*** Opening DATA EXTRACT ***

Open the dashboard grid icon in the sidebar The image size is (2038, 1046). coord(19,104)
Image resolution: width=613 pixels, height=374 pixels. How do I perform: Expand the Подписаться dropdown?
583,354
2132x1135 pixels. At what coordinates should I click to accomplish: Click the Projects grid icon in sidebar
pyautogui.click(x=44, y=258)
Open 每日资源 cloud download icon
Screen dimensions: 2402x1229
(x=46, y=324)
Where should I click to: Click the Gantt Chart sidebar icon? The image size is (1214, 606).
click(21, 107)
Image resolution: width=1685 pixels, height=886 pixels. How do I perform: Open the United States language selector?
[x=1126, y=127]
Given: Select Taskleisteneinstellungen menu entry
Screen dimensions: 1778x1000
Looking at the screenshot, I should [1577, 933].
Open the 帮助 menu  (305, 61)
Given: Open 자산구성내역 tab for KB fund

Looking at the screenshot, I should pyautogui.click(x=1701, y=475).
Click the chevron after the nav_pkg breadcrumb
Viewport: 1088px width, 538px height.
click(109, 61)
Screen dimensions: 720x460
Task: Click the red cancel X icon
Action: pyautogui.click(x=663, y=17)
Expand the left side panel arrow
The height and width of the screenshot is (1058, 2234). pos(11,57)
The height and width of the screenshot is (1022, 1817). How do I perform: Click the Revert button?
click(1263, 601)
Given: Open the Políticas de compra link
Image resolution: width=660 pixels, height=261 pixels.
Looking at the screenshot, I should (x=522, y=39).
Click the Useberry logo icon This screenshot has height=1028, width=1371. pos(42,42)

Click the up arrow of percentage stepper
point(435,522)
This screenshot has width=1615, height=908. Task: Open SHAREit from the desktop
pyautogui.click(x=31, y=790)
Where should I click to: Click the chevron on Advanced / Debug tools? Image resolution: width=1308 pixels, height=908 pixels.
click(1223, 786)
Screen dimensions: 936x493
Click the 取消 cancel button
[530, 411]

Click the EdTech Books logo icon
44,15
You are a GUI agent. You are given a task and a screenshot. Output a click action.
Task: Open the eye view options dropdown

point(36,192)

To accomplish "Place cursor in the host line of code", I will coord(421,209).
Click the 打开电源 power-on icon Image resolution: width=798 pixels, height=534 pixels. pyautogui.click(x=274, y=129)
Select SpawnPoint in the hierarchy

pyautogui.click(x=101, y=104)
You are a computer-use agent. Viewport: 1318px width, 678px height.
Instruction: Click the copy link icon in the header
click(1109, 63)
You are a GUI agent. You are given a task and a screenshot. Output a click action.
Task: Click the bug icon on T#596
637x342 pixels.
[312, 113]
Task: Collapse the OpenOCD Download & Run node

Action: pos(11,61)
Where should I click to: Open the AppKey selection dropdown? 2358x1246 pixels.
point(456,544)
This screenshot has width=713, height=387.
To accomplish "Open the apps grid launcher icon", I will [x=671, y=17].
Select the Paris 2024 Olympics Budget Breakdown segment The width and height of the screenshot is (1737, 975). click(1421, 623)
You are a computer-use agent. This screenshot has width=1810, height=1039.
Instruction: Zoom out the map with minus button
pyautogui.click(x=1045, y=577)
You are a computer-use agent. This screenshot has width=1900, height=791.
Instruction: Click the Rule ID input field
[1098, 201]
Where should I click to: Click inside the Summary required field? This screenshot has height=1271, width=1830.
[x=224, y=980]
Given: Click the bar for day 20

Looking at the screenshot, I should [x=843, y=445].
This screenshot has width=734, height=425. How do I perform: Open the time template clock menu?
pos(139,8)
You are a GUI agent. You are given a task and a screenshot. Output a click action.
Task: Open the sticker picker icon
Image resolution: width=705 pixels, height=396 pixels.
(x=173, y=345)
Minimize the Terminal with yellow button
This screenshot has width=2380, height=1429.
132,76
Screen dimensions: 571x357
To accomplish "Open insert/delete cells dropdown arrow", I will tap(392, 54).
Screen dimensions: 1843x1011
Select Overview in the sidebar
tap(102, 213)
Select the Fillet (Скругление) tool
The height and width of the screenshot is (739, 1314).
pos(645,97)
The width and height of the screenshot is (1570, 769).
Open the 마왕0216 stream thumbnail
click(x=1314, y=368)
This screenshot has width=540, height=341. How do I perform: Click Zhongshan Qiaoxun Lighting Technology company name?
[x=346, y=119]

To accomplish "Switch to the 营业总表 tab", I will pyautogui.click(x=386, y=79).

*** Closing DATA EXTRACT ***

§ WHAT THIS TASK INVOLVES
How many of the lines above hold the word "will"? Give only that number.

§ TASK SOLUTION
4